As the drive for async/await stabilization in Rust enters its final stretch, the latest discussion of await syntax has shown that the issue is as contentious as ever, with several firmly established camps. The lang team's excellent write up has narrowed down the choices to "prefix" and "postfix" categories, each of which contains several possible solutions, but so far the team hasn't reached consensus.
While there have been commendable attempts to illustrate the syntax with more substantial code excerpts, in general I feel that the discussion has been rather light on concrete, in-context examples. Even if a certain amount of abstractness is inevitable, in this case there is an existing corpus of working async code which can be adapted to various proposed syntaxes without much difficulty: components of Google's Fuchsia OS written in Rust.

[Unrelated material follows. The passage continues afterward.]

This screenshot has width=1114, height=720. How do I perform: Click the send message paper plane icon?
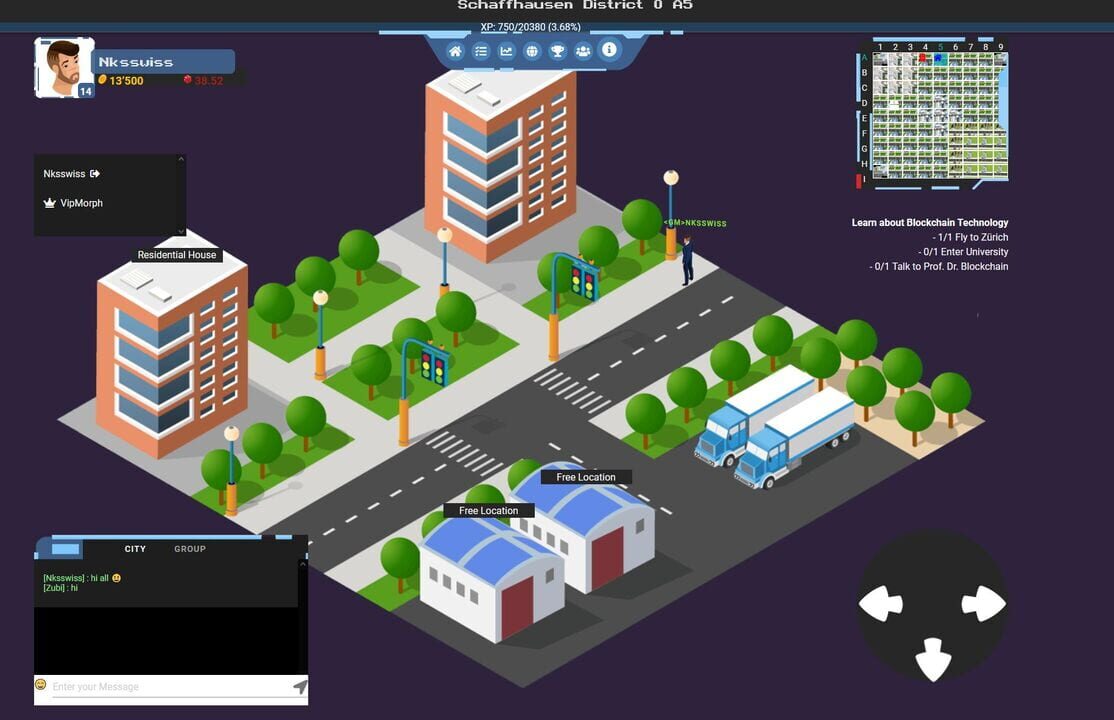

I believe that there is value in seeing a language construct in the context of the rest of the source code. This repo starts with the source of an async-heavy utility and translates it to four variant syntaxes proposed by the lang team. More source files and await syntaxes can be added if there's interest: see the Contributing section.

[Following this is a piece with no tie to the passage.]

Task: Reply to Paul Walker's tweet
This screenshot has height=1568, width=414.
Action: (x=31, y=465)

The original source is copied from the tree at the commit 66e1924
of the
master
branch of the Fuchsia Garnet
repo. This source uses the unstable await!
macro. Translations to other
syntaxes are in separate branches, named after the proposals in the lang team
writeup:
-
prefix-mandatory
: Prefix await with mandatory delimiters. -
prefix-sugar
: Prefix syntactic sugar for await+try. -
postfix-field
: Postfix field access syntax. -
postfix-method
: Postfix method syntax.
(The order of syntaxes in the above list follows the order in the writeup.)
If you notice an error in a translation, create a PR against the branch of the translation.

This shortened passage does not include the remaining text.